At 84, Betty bags her bird

The big bird tipped the scales at a whopping 25 pounds
Apr 15, 2014
Lebanon's Betty Whitner, 84, with a big gobbler she bagged.

 

 

Lebanon's Betty Whitner, 84 years young, bagged what is certain to go down as one of the biggest gobblers taken during Tennessee's spring turkey season.

The big bird tipped the scales at a whopping 25 pounds, and any gobbler over 20 pounds is considered a big one.

It had a 10-inch beard and spurs that measured over one inch long.

"It was exciting to see it come strutting in," says Betty, who shot the turkey around 7:30 a.m. on an April 2 hunt.

Betty's husband Carroll called the gobbler in.

"He's the best turkey caller there is," Betty says. "He has a bunch of different calls and he can really get the turkeys to come running. He called my turkey out of the woods and it came strutting across the field. It got closer and closer, and Carroll finally whispered, 'If you don't shoot it, I'm going to.' I put the little dot on my scope on the turkey's neck and pulled the trigger. Down it went."

Carroll later bagged a gobbler that weighed 23 pounds and had a 9 1/2-inch beard. Impressive, but not as big as Betty's.

"The season's not over, and we plan to do some more hunting, so he still has a chance to beat me," she says with a laugh.

"I've always enjoyed hunting," Betty says, "but I gave it up to raise our four children. That kept me busy for several years. Once the children were grown, I stated hunting again."

"She's a good hunter," Carroll says. "She enjoys it and she really sticks with it. She will sit there as long as I will, and never gets restless."

During last spring's turkey season Betty bagged two gobblers, and during the fall deer season she collected 8-point and 6-point bucks.

"I'm catching up on those years I lost out on," she says, again with a chuckle.

Betty and Carroll met while students  at Stephen F. Austin University in Texas, and married in 1952. They moved to Lebanon in the 1980's, and do most of their hunting on their Wilson County farm.

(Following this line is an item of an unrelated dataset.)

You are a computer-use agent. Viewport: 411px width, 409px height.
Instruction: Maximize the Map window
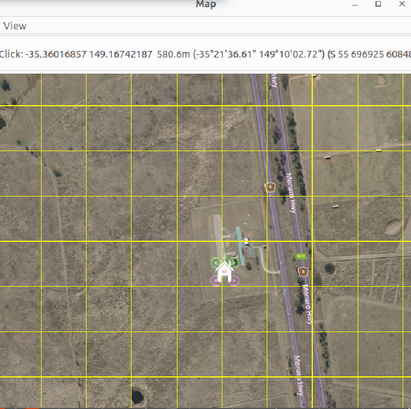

"When I'm hunting I feel young," Betty says. "I love being outdoors in God's world. I enjoy observing nature, and turkey hunting is a perfect way to do it because you have to sit still and keep quiet."

Sometimes, like all turkey hunters, Betty wishes gobblers weren't such early risers.

"It's not easy to get up at 4 a.m.," she says, "but you need to be out there before the sun comes up. It's worth it to get to see those beautiful sunrises that we might otherwise sleep through."

The spurs from Betty's latest gobbler will join several others on a necklace made from spurs collected during past hunts. And she's not finished yet -- she still has three birds left on her season limit.

Hunting, in addition to being an exciting outdoors experience, is also a way for Betty and Carroll to spend some golden-years time together.

"To be able to do something together that we both love adds to the enjoyment," she says. "We're very blessed."